(Beginning of DATA FOR THIS EXERCISE)

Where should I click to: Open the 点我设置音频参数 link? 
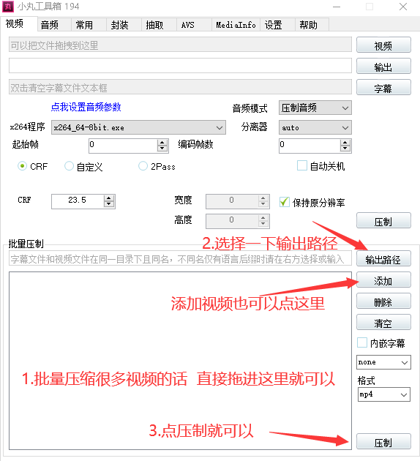click(x=86, y=107)
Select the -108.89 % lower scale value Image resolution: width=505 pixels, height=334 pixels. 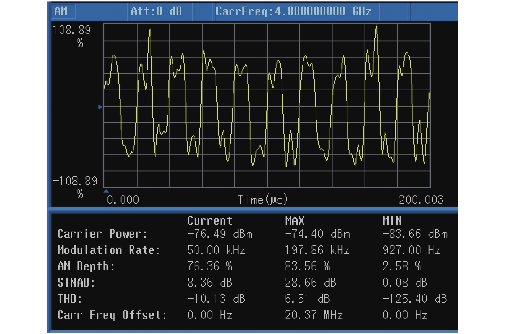(x=75, y=181)
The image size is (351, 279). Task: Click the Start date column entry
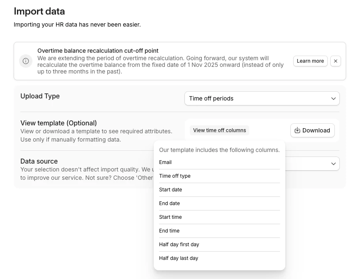pos(171,190)
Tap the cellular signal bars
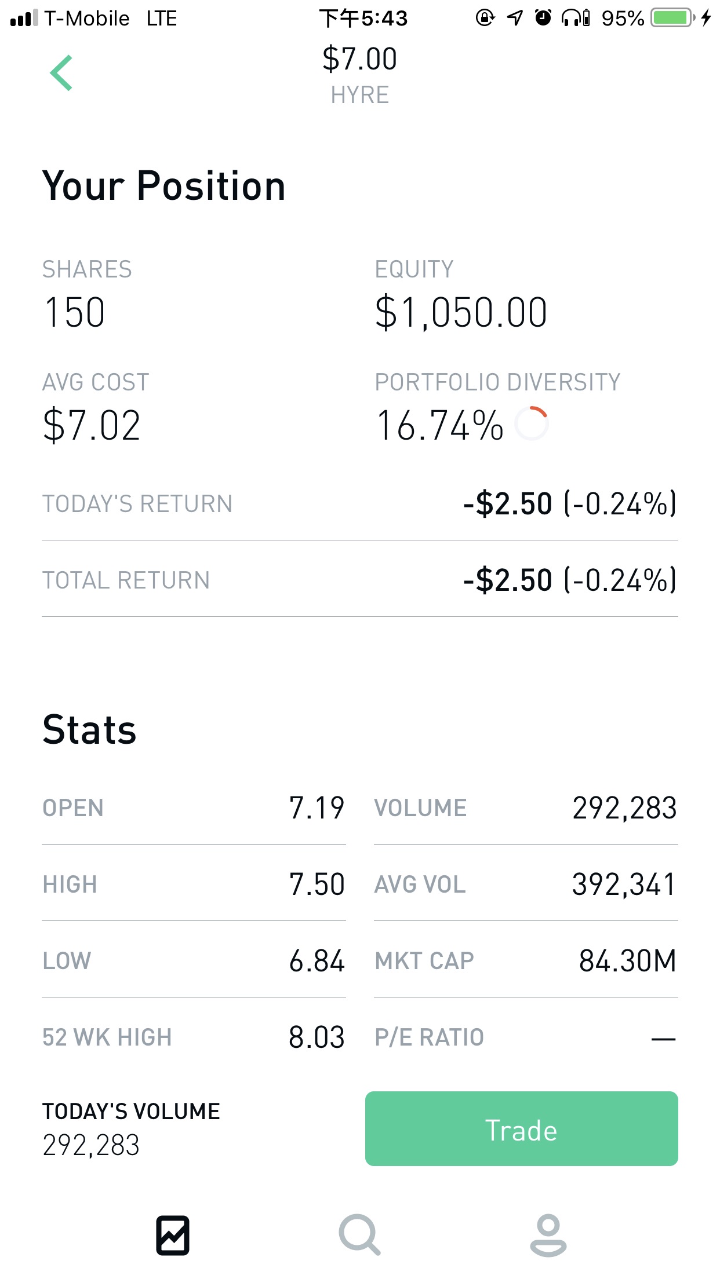Viewport: 720px width, 1279px height. point(24,19)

(End of DATA FOR THIS EXERCISE)

[TASK INSTRUCTIONS]
Copy the lines starting at the line that contains "The image size" and running to the final line of the entries, inclusive; omit all pictures.

[FINISHED EXERCISE]
The image size is (351, 279). Task: Click the Start date column entry
pos(171,190)
Tap the cellular signal bars
Viewport: 720px width, 1279px height. point(24,19)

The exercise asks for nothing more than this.